The Housing and Property Chamber publishes on its website the decisions for cases that it has handled, and this displays in black and white the monetary sanctions that some landlords have faced. Take for instance the case of a £700 deposit paid in 2013 for a tenancy in Edinburgh – when the tenancy ended in 2020 it became apparent that the deposit had never been protected and therefore the landlord was ordered to pay £2,100 to the tenant. This is just one example of many tenancy deposit related cases where penalties have been imposed – the scale of the penalty will vary and will reflect the circumstances of the case that have been taken into account by the Tribunal.
Tenancy deposit cases and the Housing Property Chamber
Earlier this year the Housing and Property Chamber published its Summary of Work for 1st April 2020 to 31st March 2021, which reported that applications in respect of a failure to comply with tenancy deposit regulations were the third largest category of private rented sector applications after civil proceedings seeking payment orders and eviction and recovery of possession. Some 274 applications regarding tenancy deposits were received during this period and while some were either rejected or withdrawn, 197 of these applications were decided by the Tribunal and the majority (88%) were granted in the applicant tenant’s favour.
Each case published on the Housing and Property Chamber website displays a unique set of circumstances, including many different reasons for a deposit having not been protected on time. In many cases the issue has arisen from an honest oversight, however, as the penalties show this can be a costly mistake to make.
Tenancy deposit protection – designed to protect all parties
It is worth remembering the benefits to all parties of tenancy deposit protection – should the tenant breach their tenancy agreement the landlord can seek to claim a deduction from the deposit at the end of the tenancy, and if a dispute arises from this, the scheme’s alternative dispute resolution service will give them the opportunity to present evidence to an independent adjudicator.
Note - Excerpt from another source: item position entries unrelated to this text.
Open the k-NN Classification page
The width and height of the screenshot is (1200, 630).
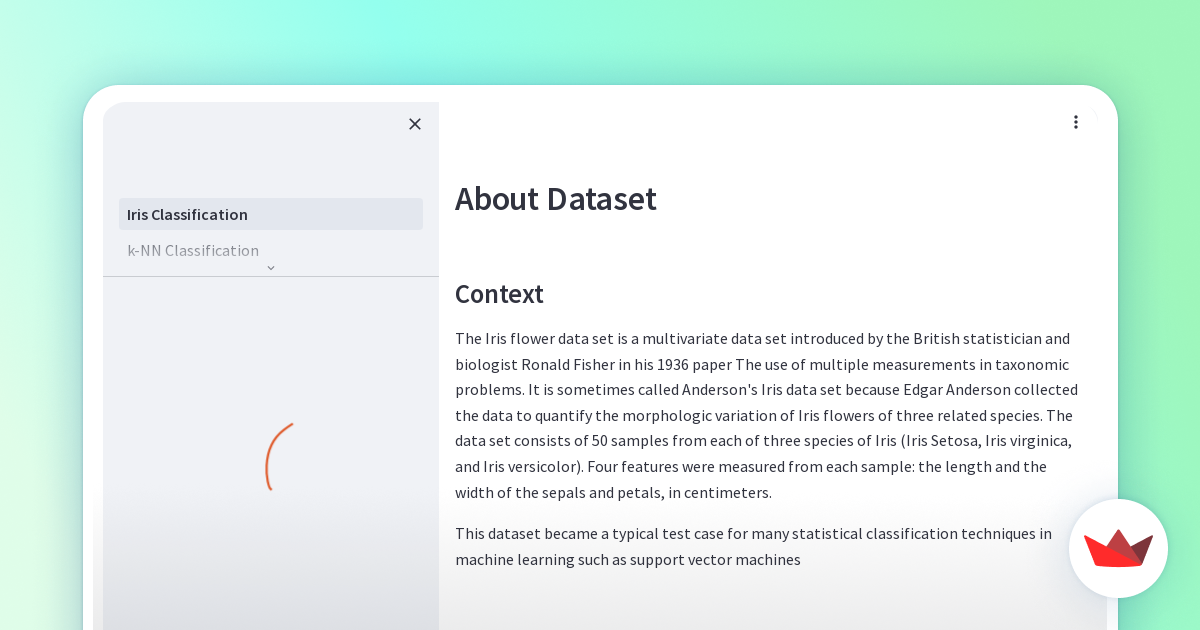[x=193, y=250]
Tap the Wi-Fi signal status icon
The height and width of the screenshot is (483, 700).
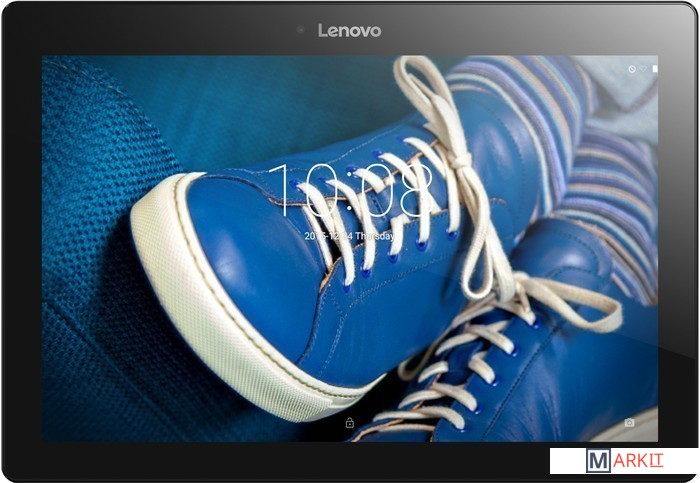pyautogui.click(x=643, y=69)
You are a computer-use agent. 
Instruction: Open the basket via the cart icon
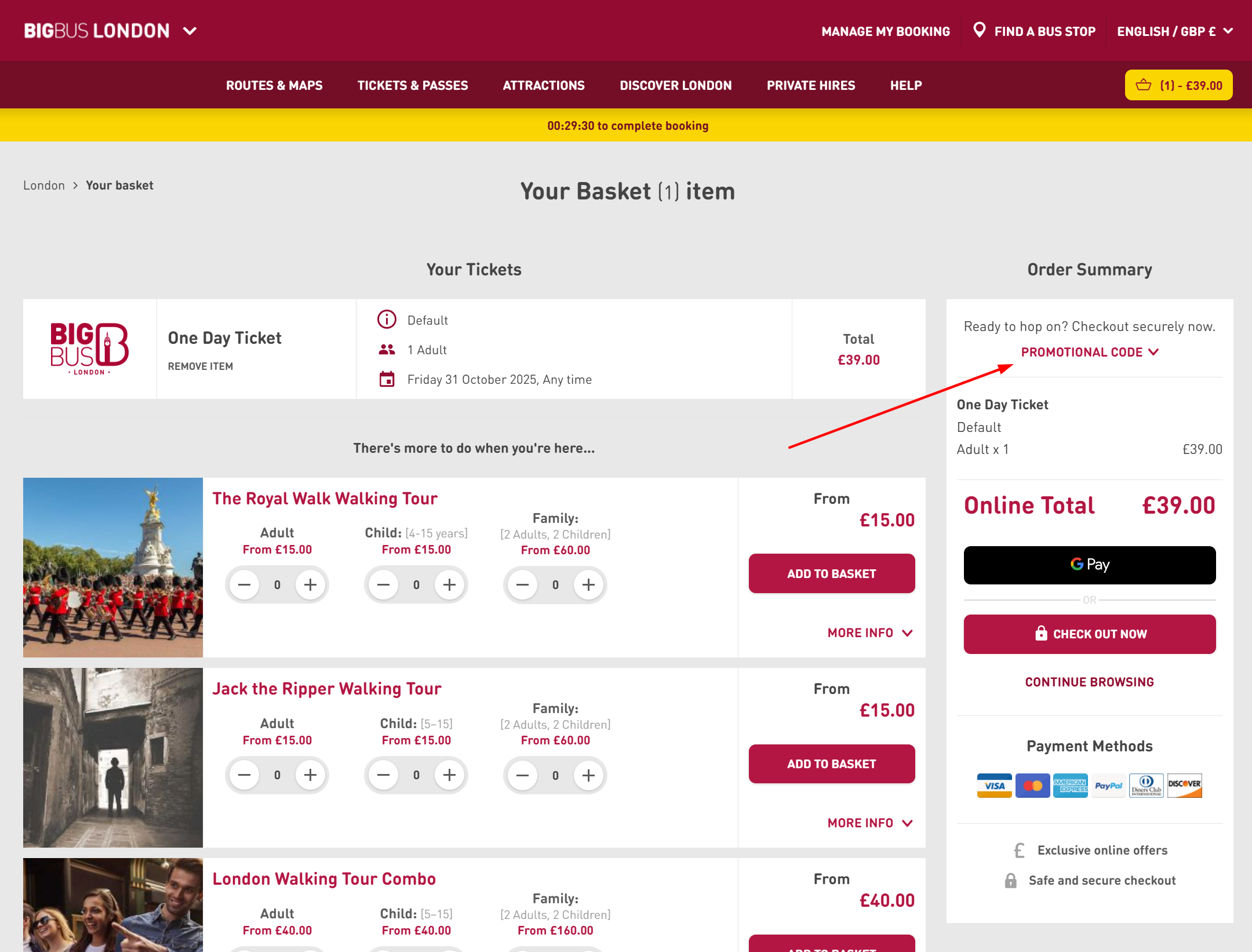click(1144, 85)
This is not an option when the deposit has not been protected and any perceived feeling that withholding a deposit will make up for, say, damage to the property caused by the tenant, will be short lived if the landlord is ultimately faced with a penalty that may well outweigh the cost of the repair required – something that they could have claimed for through the channel of a tenancy deposit scheme and its alternative dispute resolution service.
To avoid both the potential financial implications and the process of having to face the Tribunal, the best thing a landlord can do is to ensure that their tenant’s deposit is lodged with a tenancy deposit scheme and that prescribed information has been issued to the tenants within the regulated 30 working days from the tenancy start date.